Sabab
al-nuzul secara
bahasa, berarti turunnya ayat-ayat Al-Qur’an dari kata “asbab” jamak dari
“sabab” yang artinya sebab-sebab, sedangkan nuzul artinya turun, yakni turunnya
ayat al-Qur’an. Jadi asbab al-nuzul adalah suatu peristiwa yang menyebabkan
turunnya ayat-ayat Al-Qur’an baik secara langsung atau tidak langsung. atau,
asbab Al-nuzul ayat itu berarti sebab-sebab turunnya ayat.
Al-Qur’an
diturunkan Allah SWT kepada muhammad SAW. Sacara berangsur-angsur dalam masa
lebih kurang 23 tahun, Al-Qur’an di turunkan untuk memperbaiki akidah, ibadah,
akhlak, dan pergaulan manusia yang sudah menyimpang dari kebenaran. Karena itu,
dapat dikatakan bahwa terjadinya penyimpangan dan kerusakan dari tata sila
kehidupan manusia merupakan sebab turunnya Al-Qur’an. Ini adalah sebab umum
dari turunnya Al-Qur’an. Hal ini tidak termasuk dalam pembahasan yang hendak
dibicarakan. Sabab al-nuzul atau asbab al-nuzul (sebab-sebab turun ayat) disini
dimaksudkan sebab-sebab yang secara khusus berkaitan dengan turunnya ayat-ayat
tertentu. Shubhi al-shalih memberikan definisi sabab al-nuzul sebagai berikut:
مَا
نَذَ لَتِ اَلاَيَةُ اَوِاْلَايَاتُ بِسَبَبِهِ مُتَضَمِّنَةً لَهُ اَوْمُجِيْبَةً
عَنْهُ اَوْمُبَيِنَةً لِحُكْمِهِ زَمَنَ وُقُوْعِهِ
“sesuatu
yang dengan sebabnya turun suatu ayat atau beberapa ayat yang mengandung sebab
itu, atau memberi jawaban terhadap sebab itu, atau menerangkan hukumnya pada
masa terjadinya sebab tersebut”.
Definisi
ini memberikan pengertian bahwa sebab turun suatu ayat adakalanya berbentuk peristiwa
dan adakalanya berbentuk pertanyaan. Suatu ayat atau beberapa ayat turun untuk
menerangkan hal yang berhubungan dengan peristiwa tertentu atau memberi jawaban
terhadap pertanyaan tertentu.
Sebab-sebab
turun ayat yang dalam bentuk peristiwa ada tiga macam. Pertama,
peristiwa berupa pertengkaran, seperti perselisihan yang berkecamuk antara
segolongan dari suku Aus dan golongan dari suku khazraj. Perselisihan itu
timbul dari intrik-intrik yang ditiupkan orang-orang Yahudi sehingga mereka
berteriak-teriak: “senjata, senjata”. Peristiwa tersebut menyebabkan turunnya
beberapa ayat surah Ali imran mulai dari firman Allah:
يَااَيُّهَاالَّذِيْنَا
اَمَنُوْااِنْ تُطِيْعُوْ افَرِيْقًا مِّنَالَّذِيْنَا اُوْتُوْااْلكِتَبَ
يَرُدُّوْكُمْ بَعْدَاِيْمَانِكُمْ كَفِرِيْنَ.

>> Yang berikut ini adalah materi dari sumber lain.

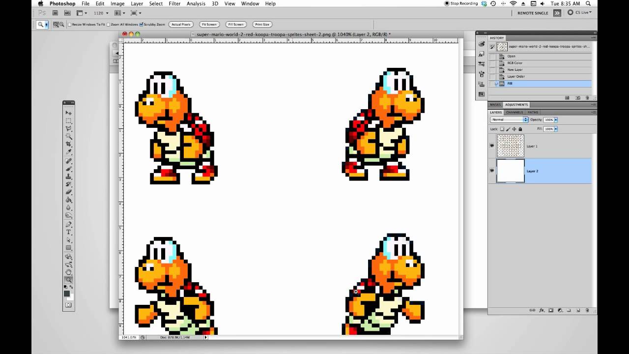Open the Window menu
Viewport: 629px width, 354px height.
250,3
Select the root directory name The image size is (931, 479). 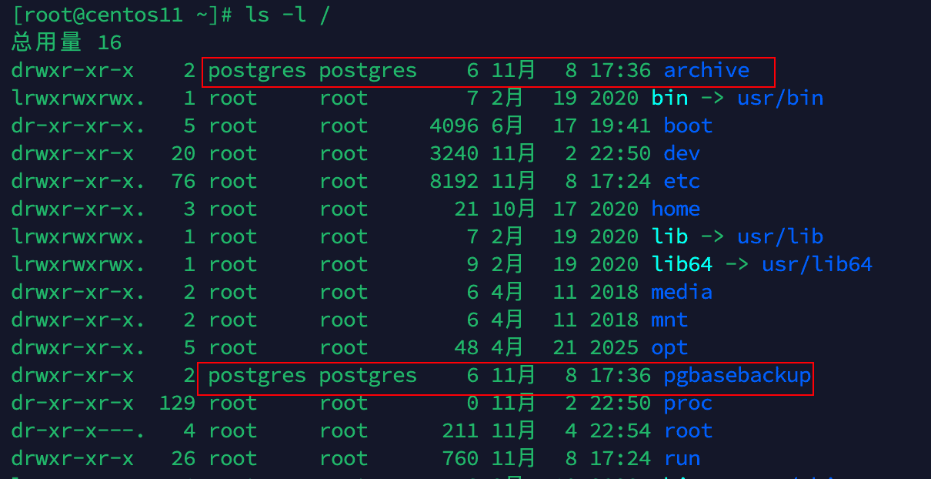687,430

“Hai orang-orang yang beriman, jika kamu mengikuti sebagian dari
orang yang diberi al-kitab, niscaya mereka akan mengembalikan kamu menjadi
orang kafir sesudah kamu beriman”. ( QS. Ali imran
(3):100 ).
Sampai
beberapa ayat berikutnya. Hal ini merupakan cara terbaik untuk menjauhkan orang
dari perselisihan dan merangsang orang kepada sikap kasih sayang, persatuan,
dan kesepakatan. Kedua, peristiwa berupa kesalahan yang serius, seperti
peristiwa orang yang mengimami sholat sedang mabuk sehingga tersalah membaca
surah Al kafirun.
Ia
baca: قُلْ يَا
اَيُّهَا اْلكَفِرُوْنَ. اَعْبُدُ مَاتَعْبُدُوْنَ dengan
tanpa لاpada لاَاَعْبُدُ peristiwa
ini menyebabkan turunnya ayat:
يَااَيَّهَا الَّذِيْنَ
اَمَنُوْ الَا تَقْرَ بُو االصَّلَوةُ وَاَنْتُمْ سُكَا رَى حَتَّى تَعْلَمُوْ امَا
تَقُوْ لُونَ.
“Hai
orang-orang yang beriman, janganlah kamu hampiri sholat sedang kamu dalam
keadaan mabuk sehingga kamu mengerti apa yang kamu ucapkan...” (
QS. An-nisa (4):42)
Ketiga,peristiwa
itu berupa cita-cita dan keinginan, seperti persesuaian-persessuaian (muwafaqat)
Umar ibn al-khatab dengan ketentuan ayat-ayat Al-qur’an. Dalam sejarah ada
beberapa harapan Umar yang dikemukakannya kepada Nabi Muhammad. Kemudian turun
ayat-ayat yang kandungannya sesuai dengan harapan-harapan Umar tersebut.
Sebagai ulama telah menulisnya secara khusus.
Definisi
sabab al-nuzul yang dikemukakan di atas membawa kepada pembagian ayat-ayat
Al-qur’an kepada dua kelompok. Pertama, kelompok yang turun tanpa sebab, dan
kedua adalah kelompok yang turun dengan sebab tertentu. Dengan demikian, dapat
diketahui bahwa tidak semua ayat harus mempunyai sebab turunnya. Bahkan banyak
ayat menyangkut keimanan, kewajiban dan syari’at agama turun tanpa sabab
al-nuzul.
Al-qur’an
turun kepada nabi di setiap waktu dalam rentang waktu lebih kurang 23 tahun.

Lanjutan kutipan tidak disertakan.